The vise on revenues also makes differentiation essential.
“The companies that are developing me-too products will not benefit,” said Mike Ward, Global Head of Thought Leadership at Clarivate. “The future equivalent of the 7th triptan or the 8th PD-1 will not command high prices. Therefore, you need to understand what’s going to be hot and, should you take a candidate into clinical trials, how to make them more effective.”
In the long run, pharmas and biotechs will have to sit down with governments and make the case for paying for innovation. In the meantime, pharmas will need to make tough decisions while nurturing the pipelines of tomorrow.

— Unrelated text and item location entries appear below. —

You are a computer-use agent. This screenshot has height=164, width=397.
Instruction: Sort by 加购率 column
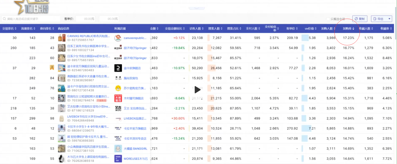point(349,29)
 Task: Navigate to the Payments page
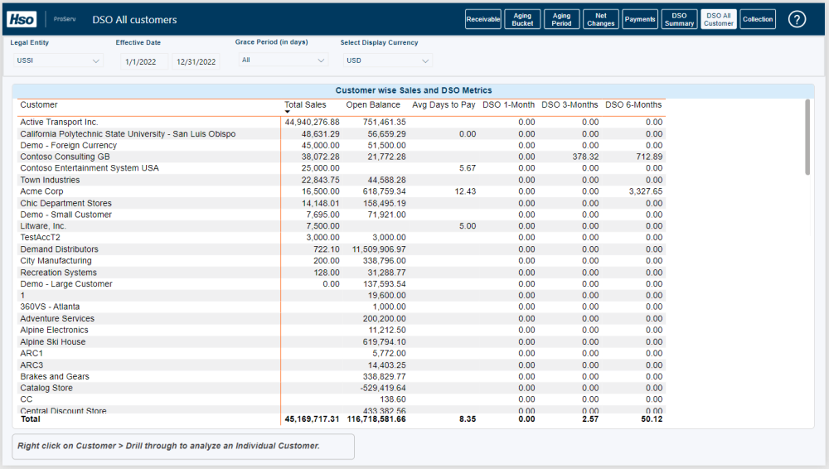[x=639, y=19]
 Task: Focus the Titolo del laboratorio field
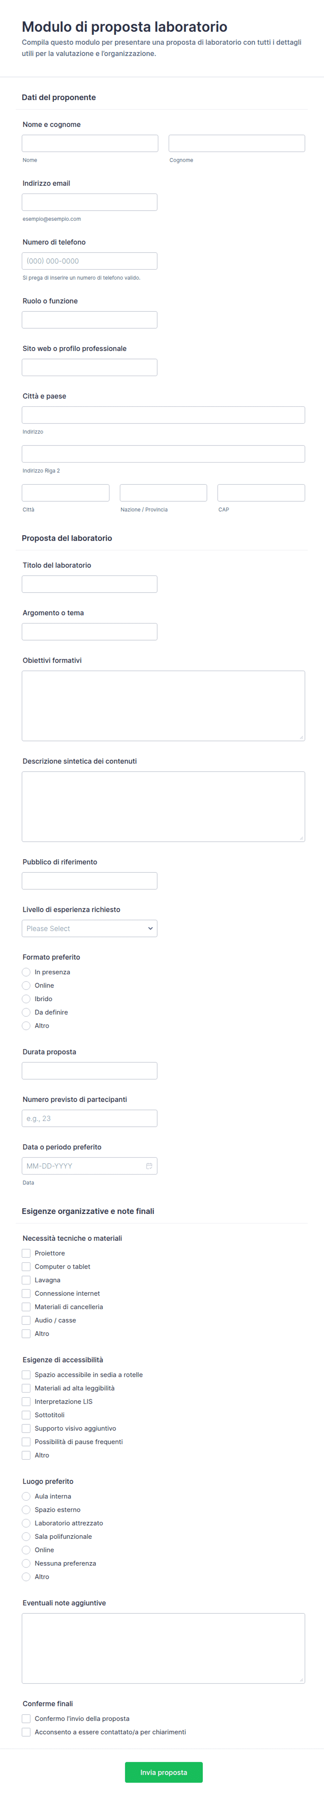pos(89,584)
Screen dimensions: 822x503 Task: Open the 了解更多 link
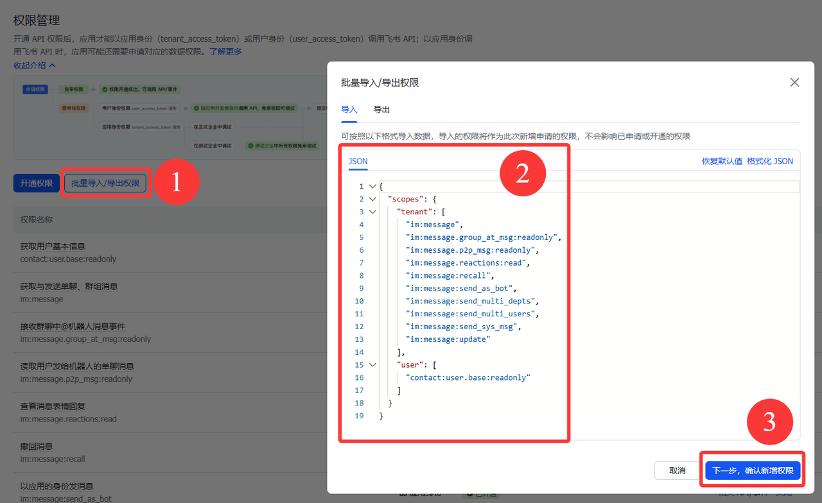(225, 51)
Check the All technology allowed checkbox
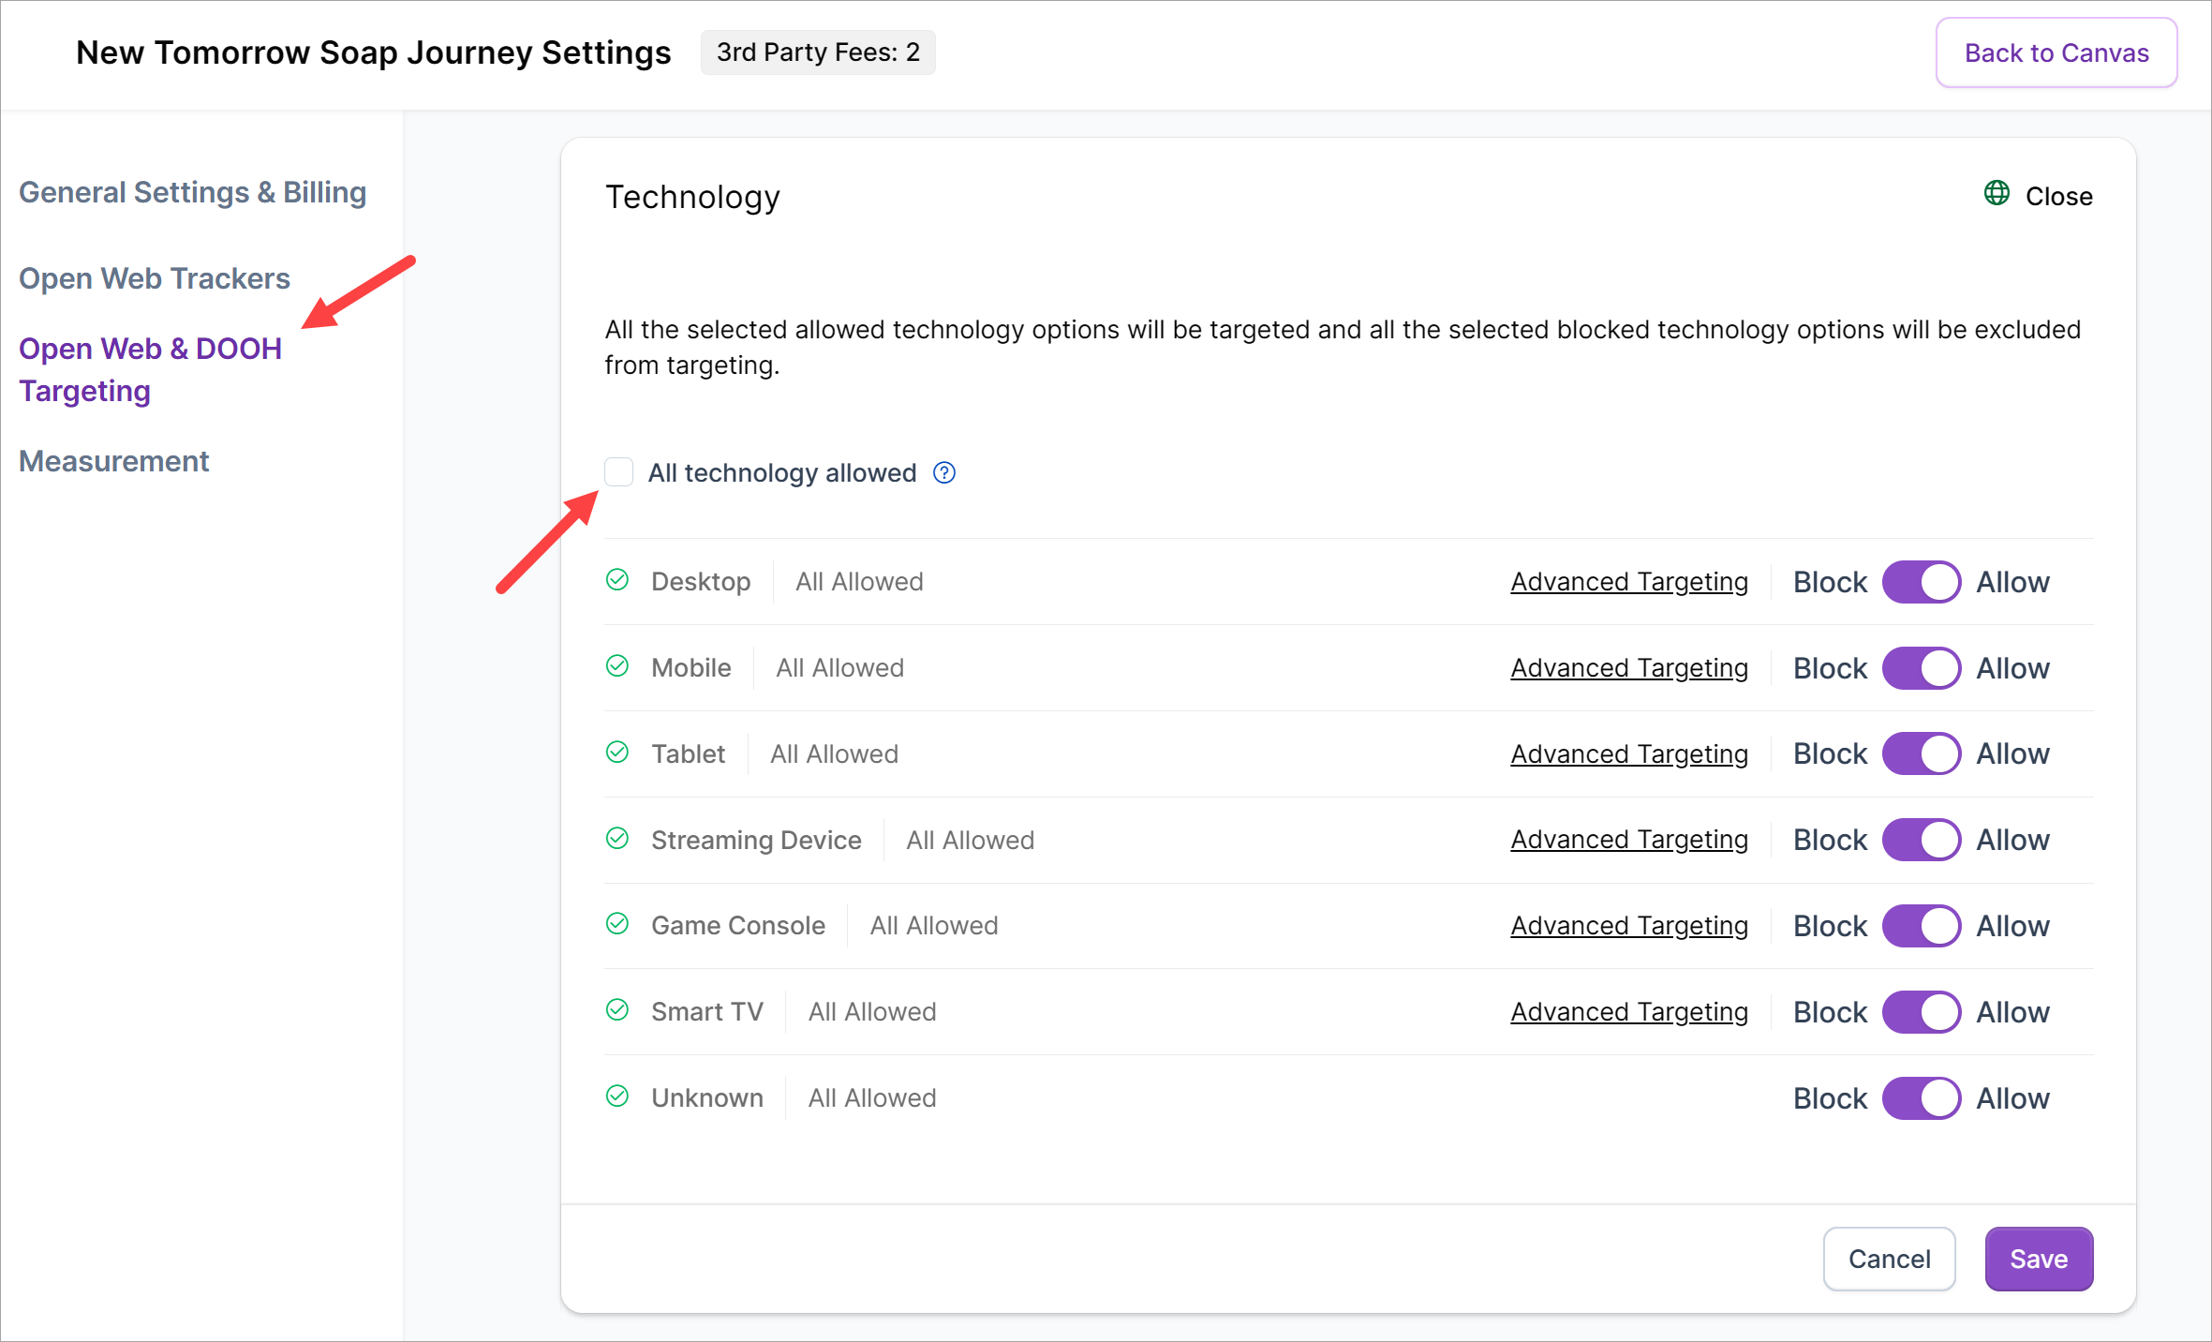This screenshot has width=2212, height=1342. click(619, 472)
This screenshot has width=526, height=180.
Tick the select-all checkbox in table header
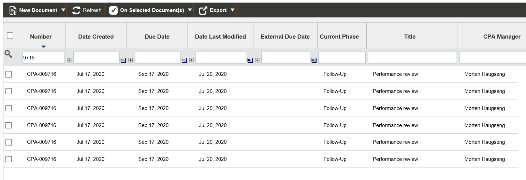point(10,36)
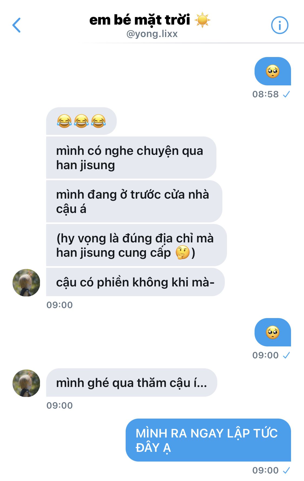Tap read checkmark under the capital-letters message
Viewport: 304px width, 481px height.
(286, 470)
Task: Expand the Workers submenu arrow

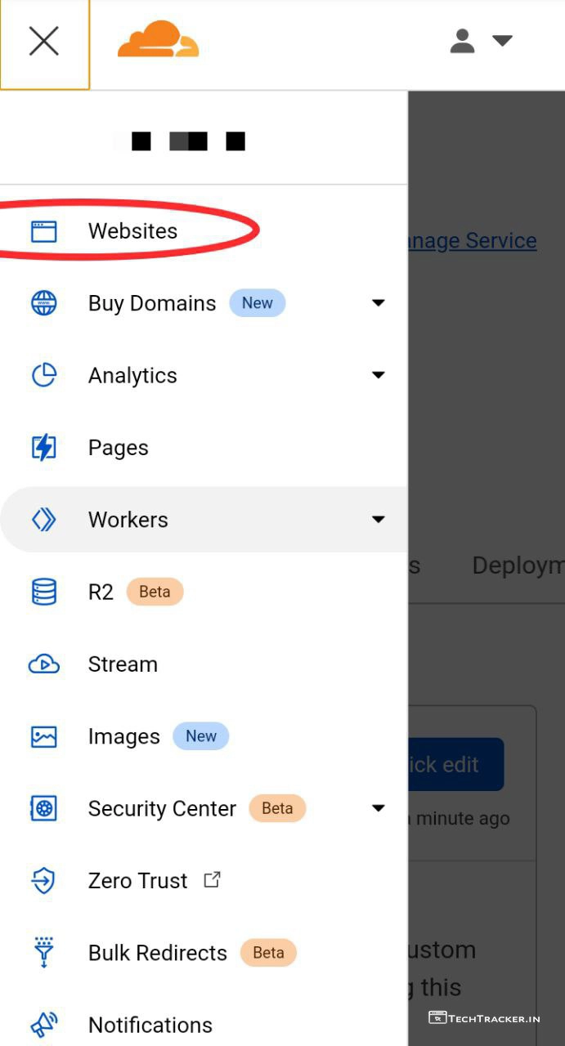Action: point(378,520)
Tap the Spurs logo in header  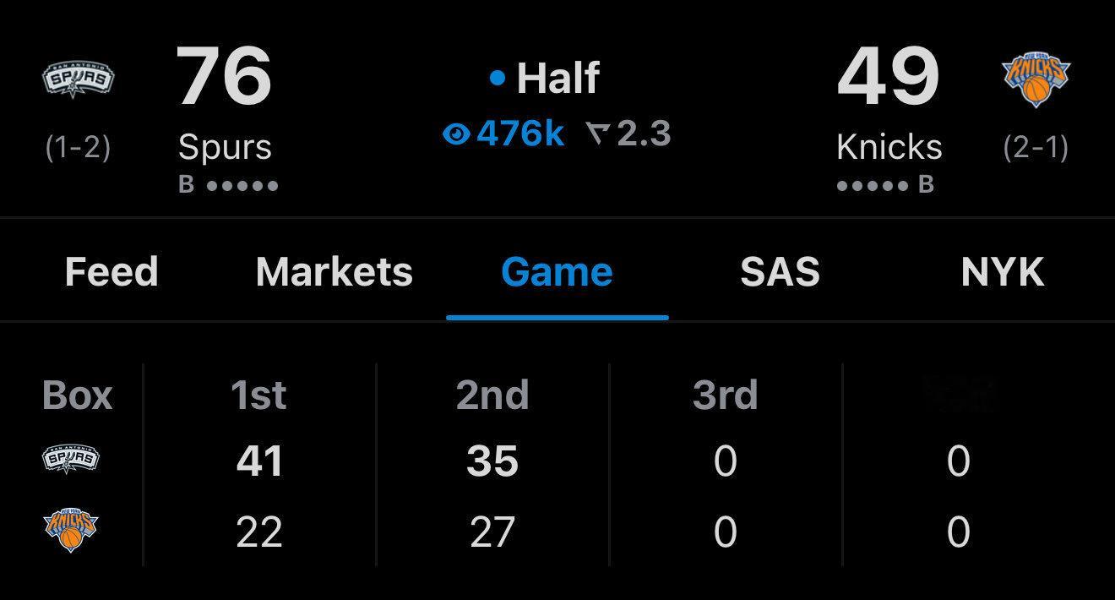78,80
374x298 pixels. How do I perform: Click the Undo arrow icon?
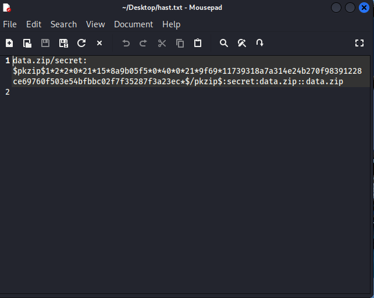coord(126,43)
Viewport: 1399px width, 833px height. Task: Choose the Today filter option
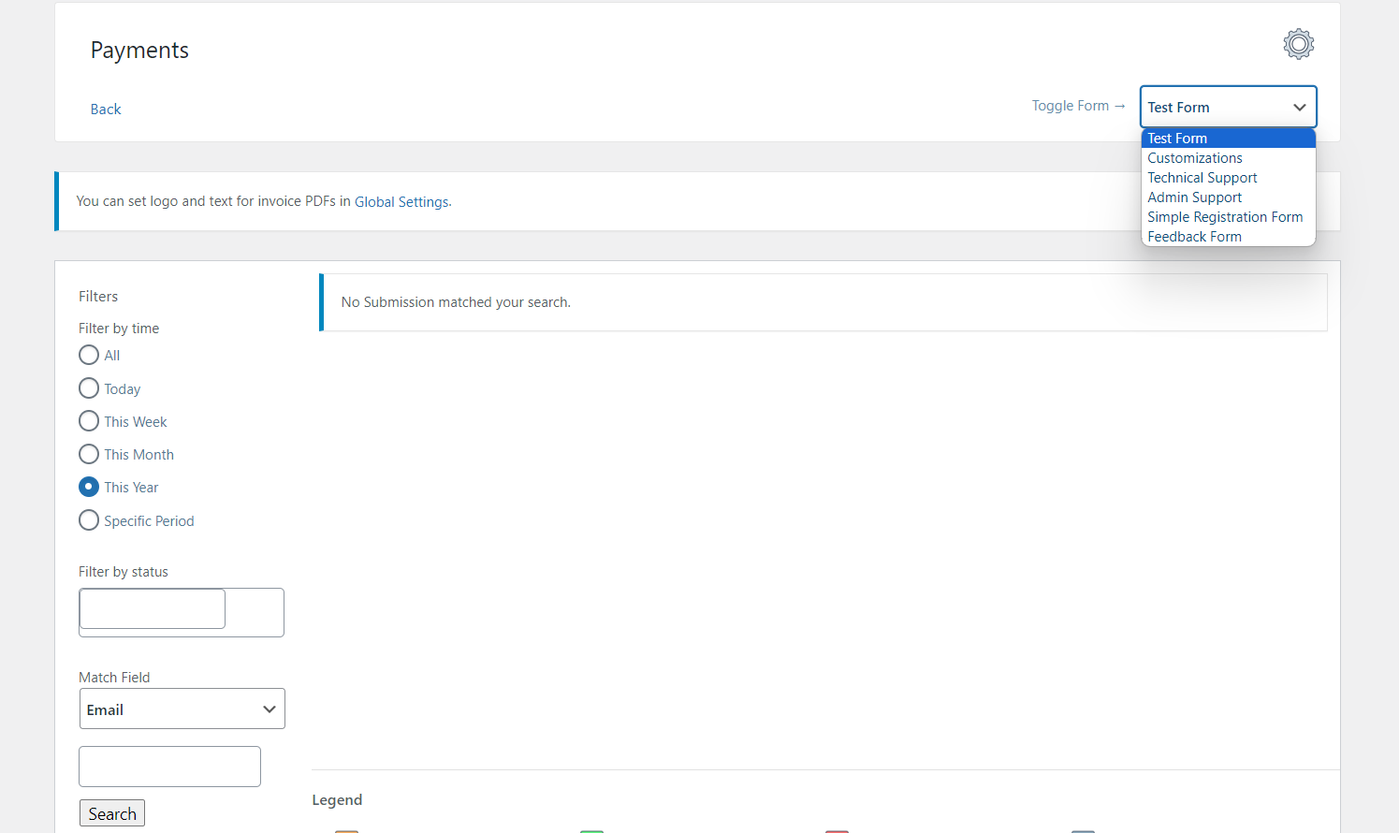click(88, 387)
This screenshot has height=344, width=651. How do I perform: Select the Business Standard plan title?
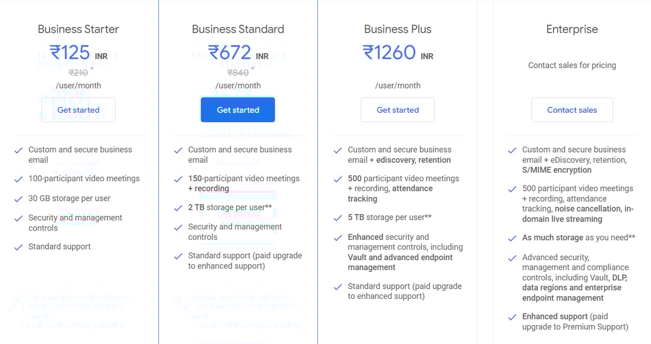[x=238, y=29]
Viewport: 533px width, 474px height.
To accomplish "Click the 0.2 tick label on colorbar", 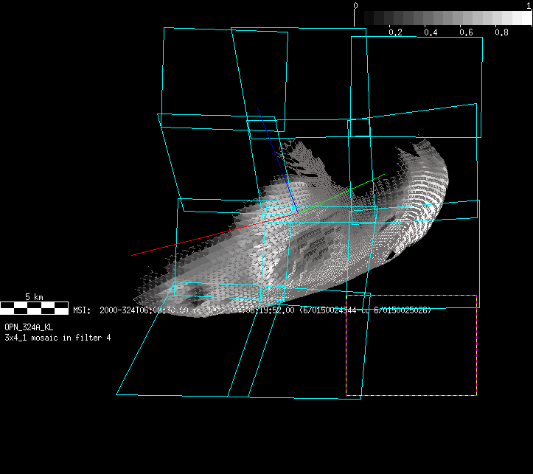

“You may see a promising product in Phase 1, Phase 2, but if the opportunity is not there and you don’t spend that money, the product will die,” said TD Cowen Senior Biotechnology Analyst Ritu Baral at the BIO panel.
“Pharma has to play a role in maintaining a healthy ecosystem,” agreed Biogen’s Keeney. “The challenge with the IRA is that we as an industry have lost the argument around value. We have to change that dynamic to protect the contribution we provide to society.”